また、保険契約者の保険料で主に債権などに投資しているため、金利動向に投資収益が左右される(その際は保険料値上げやエクスポージャーの拡大でカバーする)。
トラベラーズなどの物損人身保険提供事業者にとって自動車損害保険の保険料は最大の収益源であり、無人自動車が実用化され普及した場合、事故率が低くなると予想され、すなわち保険商品の需要減、つまり保険契約数減少や・保険価格引き下げ圧力などの可能性はある。

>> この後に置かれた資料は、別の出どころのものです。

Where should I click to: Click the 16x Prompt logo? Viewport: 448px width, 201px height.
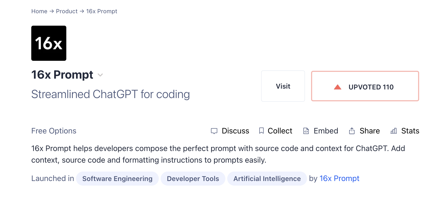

大手損保の中でもトラベラーズは自社株買い戻しプログラムにかなり積極的である。
買収されたこともあったシティ銀行がダウ平均構成銘柄からはずされ、同時にトラベラーズがダウ指数銘柄に採用されたのは2009年のことだった。
比較対象の主要損害保険会社
ステートファーム保険
―State Farm Mutual Automobile Insurance Company
―米国最大の損保
オールステート保険(ALL)
―Allstate Insurance Company
バークシャー・ハサウェイ(BRK.B)
―Berkshire Hathaway Inc.
―GEICO
プログレッシブ・コープ(PGR)
―Progressive Corp
USAA
―USAA Insurance Group
アメリカン・インターナショナル・グループ(AIG)
―American International Group
―リーマン・ショックというよりAIGショックと言われている
アリアンツ(ドイツ)
―Allianz SE
―世界最大手
チューリッヒ保険(スイス)
―Zurich Insurance Group
リバティ・ミューチュアル
―Liberty Mutual Insurance
ネーションワイド保険
―Nationwide Mutual Insurance Company
ハートフォード・フィナンシャル・サービシズ(HIG)
―Hartford Financial Services Group Inc
CNAファイナンシャル(CNA)
―CNA Financial Corporation
みんなの投資分析とコメント
低金利とエネルギー関連投資評価額の下落、そして大寒波と積雪のほか、西海岸の干ばつという災害補償額と…ドル高の影響は受けないものの、なかなか逆風ですね。
2015年1-3月期 Q1決算
純利益が前年同期比20.9%減
投資利益19.5%減
一部投資関連損益を除く1株利益: 2.53ドル
前年同期: 2.95ドル
市場予想: 2.54ドル
売上高: 66億2600万ドル
市場予想: 60億ドル
配当金の11%増配(現在配当利回り2.39%)と50億ドルの自社株買いの設定。
combined ratio(コンバインド・レシオ)は昨年の88.2%から90.3%に悪化。
解説:
財務成績、保険引受の収益性を測るには契約者配当後コンバインド・レシオ(保険料1ドルに対しての保険金・経費支払後の割合)を使います。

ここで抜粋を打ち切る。